It was just a little scratch.
You wouldn’t have even noticed it, except for the blood — and there was a lot of that. A surprising amount, in fact, for such a small scuff on the side of your wrist, the end of your finger, the top of your thigh, or, as in the new novel, “Dracul” by Dacre Stoker & J.D. Barker, your neck.
He could hear the thing breathing.
It was a raspy sound, half-howl, part-groan, and Bram Stoker was running out of items he could bless to keep the creature from the room where he sat. He watched the door, fearing he would lose the battle before daybreak.

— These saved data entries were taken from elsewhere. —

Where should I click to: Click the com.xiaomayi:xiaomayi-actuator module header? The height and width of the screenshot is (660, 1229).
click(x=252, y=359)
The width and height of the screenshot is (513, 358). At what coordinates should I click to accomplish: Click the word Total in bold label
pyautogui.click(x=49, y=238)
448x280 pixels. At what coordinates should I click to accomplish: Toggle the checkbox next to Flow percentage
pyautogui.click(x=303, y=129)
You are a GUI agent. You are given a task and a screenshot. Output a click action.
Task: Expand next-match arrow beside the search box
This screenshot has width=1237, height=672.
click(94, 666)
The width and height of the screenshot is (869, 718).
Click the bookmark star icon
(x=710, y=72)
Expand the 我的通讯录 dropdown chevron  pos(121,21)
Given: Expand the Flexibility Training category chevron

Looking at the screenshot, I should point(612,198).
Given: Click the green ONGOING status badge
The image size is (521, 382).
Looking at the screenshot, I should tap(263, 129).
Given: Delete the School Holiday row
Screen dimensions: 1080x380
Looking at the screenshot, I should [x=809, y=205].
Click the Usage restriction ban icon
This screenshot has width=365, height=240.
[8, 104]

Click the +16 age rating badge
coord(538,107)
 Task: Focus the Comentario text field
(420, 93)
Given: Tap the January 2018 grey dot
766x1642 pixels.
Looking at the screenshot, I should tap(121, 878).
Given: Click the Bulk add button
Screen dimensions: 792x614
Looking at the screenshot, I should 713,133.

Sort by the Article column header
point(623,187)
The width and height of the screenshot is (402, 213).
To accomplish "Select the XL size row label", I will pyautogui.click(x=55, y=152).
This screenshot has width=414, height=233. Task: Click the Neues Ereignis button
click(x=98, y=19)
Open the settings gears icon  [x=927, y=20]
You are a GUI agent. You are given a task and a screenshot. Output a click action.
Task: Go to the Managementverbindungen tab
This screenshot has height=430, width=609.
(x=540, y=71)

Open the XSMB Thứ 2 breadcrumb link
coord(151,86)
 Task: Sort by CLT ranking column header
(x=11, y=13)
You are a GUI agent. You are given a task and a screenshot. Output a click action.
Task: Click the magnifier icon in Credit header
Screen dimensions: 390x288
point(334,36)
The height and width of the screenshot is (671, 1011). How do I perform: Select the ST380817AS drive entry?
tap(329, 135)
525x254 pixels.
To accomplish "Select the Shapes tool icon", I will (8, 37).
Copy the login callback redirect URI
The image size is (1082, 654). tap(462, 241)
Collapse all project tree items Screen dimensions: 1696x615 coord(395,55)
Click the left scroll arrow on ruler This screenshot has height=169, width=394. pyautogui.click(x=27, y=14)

As he waited, Stoker remembered…
He’d been born a sickly child, and had been confined to his bed in an attic room for much of his first decade of life. It was a time of famine in Dublin and he might’ve even died were it not for his father’s job, which allowed for care, a decent home, ample food, and a governess for the Stoker children.
Nanny Ellen Crone was stern, but loving, and the children adored her though she came and went as she pleased, which vexed Stoker’s mother. As Stoker remembered, Nanny Ellen saved his life during a particularly bad bout with his illness, but he couldn’t exactly recall how she’d done it. Not long after that, and a childishly impulsive chase through a bog (or was it a nightmare?), Ellen disappeared.
Didn’t she? Many years later, Stoker’s sister thought she saw Ellen in Paris. His oldest brother thought he’d seen her in Clontarf. It was her but not her, looking as though she was still a girl.
Ellen would have been middle-aged by then, so how could that be? And why did Stoker still have wounds on his wrist that tormented him when he thought of her and the night she saved his life?
He thought about those things, as a beast or wraith or something scratched at his door…
Before you crack the cover of “Dracul,” make sure you have enough light bulbs. You’re going to want to use them to make your house nice and bright and safe because this may not be the most innovative premise for a novel, but it’s one of the scariest.
Gone from the classic tale is its original sense of distance; here, authors Dacre Stoker (a great-grandnephew of the real Bram) and J.D. Barker put Bram Stoker directly into a tale that dives, neck-first, into horror with hinted end-notes of truth. That’s excellent and it ratchets up the fright-factor, though it’s tempered when we’re asked to believe that Stoker as a 7-year-old is more intelligent and articulate than any mid-19th century adult might be.
But never mind. Stay, as this gothic novel with undertones of modernism gently draws you into a snarling sense of doom until you’re fully snared in a lock-the-doors, turn-on-the-lights scare-session. Stay, as you’ll race-read to get past the goosebumpiest fright, heart galloping, hoping that the locks hold.
Stay, as “Dracul” leaves you scratching for air.
Terri Schlichenmeyer is the Bookworm.